Monday, July 06, 2009

Black Coffee

Black Gold - something you'd associate with oil at the first instance. But Antony Wild has used the same phrase, aptly it appears, to point to coffee as black gold. At first, it is not obvious, because coffee, and indeed most other cash crops, hasn't always yielded obscene riches to people who grow them. The prices of coffee goes up and down according to worldwide market supply and demand. Mr Wild suggests other reasons, particularly, for the low prices of coffee.

As a coffee trader of more than 10 years (he took over the family business) and a sometime historian of the same, Mr Wild would be qualified to write about coffee's origins (in Ethiopia) and development as a beverage. In this book, "Black Gold - A Dark History of Coffee", he traces the beginnings of coffee and the development of the beverage derived from the coffee beans among the Arabs since the 1200s. Much of the information will be new to the average reader, given the esoteric nature of the subject. One would normally read of the rise and fall of civilizations rather than the development of a humble bean. Yet Wild's narrative encompasses both - of how people, cultures and conflicts interacted with this cash crop in the transmission and clash of civilizations.

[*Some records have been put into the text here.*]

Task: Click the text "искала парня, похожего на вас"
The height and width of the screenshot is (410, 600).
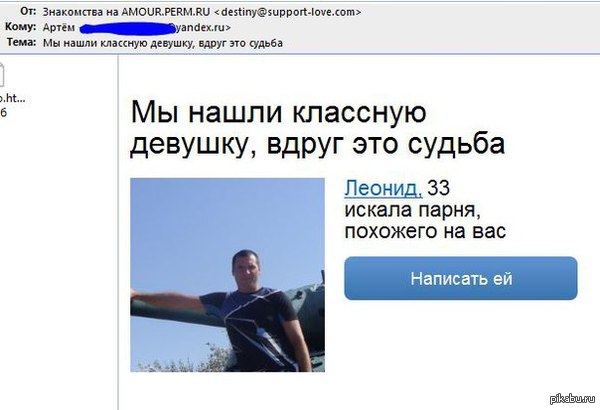Action: coord(425,221)
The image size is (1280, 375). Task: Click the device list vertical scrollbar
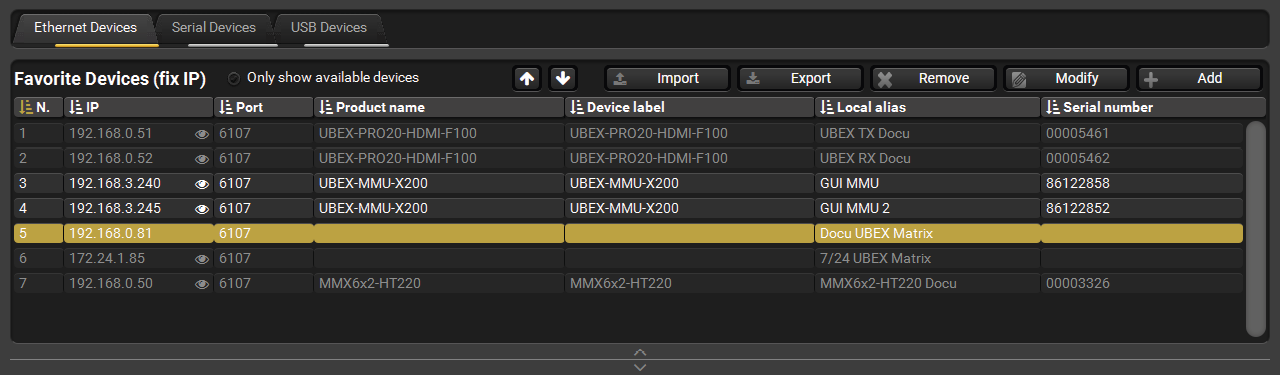coord(1256,229)
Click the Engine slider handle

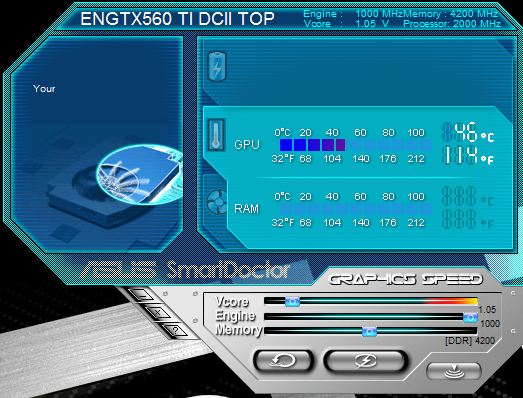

As expected, Wild discusses the various strains of coffee beans and offers his take on the relative value of each strain, the principal locations where they are found, and its propagation, particularly into the new world of Central and South America. Along with this narrative, Wild injects a lot of social and political commentary. He spent no small part of the book discussing Napoleon Bonaparte's exile on the island of St Helena and the coffee that probably converted him into a regular coffee drinker where once he advocated chicory, a coffee substitute, for his European empire.

Coffee appears to have spread globally through the slave trade, from Africa to Europe, and to Central and South America, perpetrated by the Spanish, Portuguese, European and British colonialists, both to the East and West Indies via their Navies, and in the case of the British, via the East India Company. Wild is highly critical of the use of slaves and slave labour for the propagation of the beverage. His commentary on the evils of the oppressive ways of the colonialists can be uncomfortable reading for some who have been brought up on generous doses of the adventure and heroism of these voyages of discoveries in the 14th to 18th centuries. He continues to lambast the neo-colonialists, sans slavery, in the 20th century, who did no better in its use of low cost labour and low coffee prices to reap huge profits for itself. Starbucks is mentioned as one example of how big corporations reap their great profits at the expense of the pittance that people who actually farm the coffee beans receive. Wild also discussed the coffee industry in Central and South America before turning his attention to Vietnam and Timor in the East.

This book discusses coffee - the beans, the roasting techniques, such as espresso, and, in Wild's opinion, the quality and desirability of each type of coffee. But it also discusses the darker part of the development of coffee by commenting on the people and their means of propagating and profiting from the bean. The former was enlightening, but the latter can make for uncomfortable reading at times.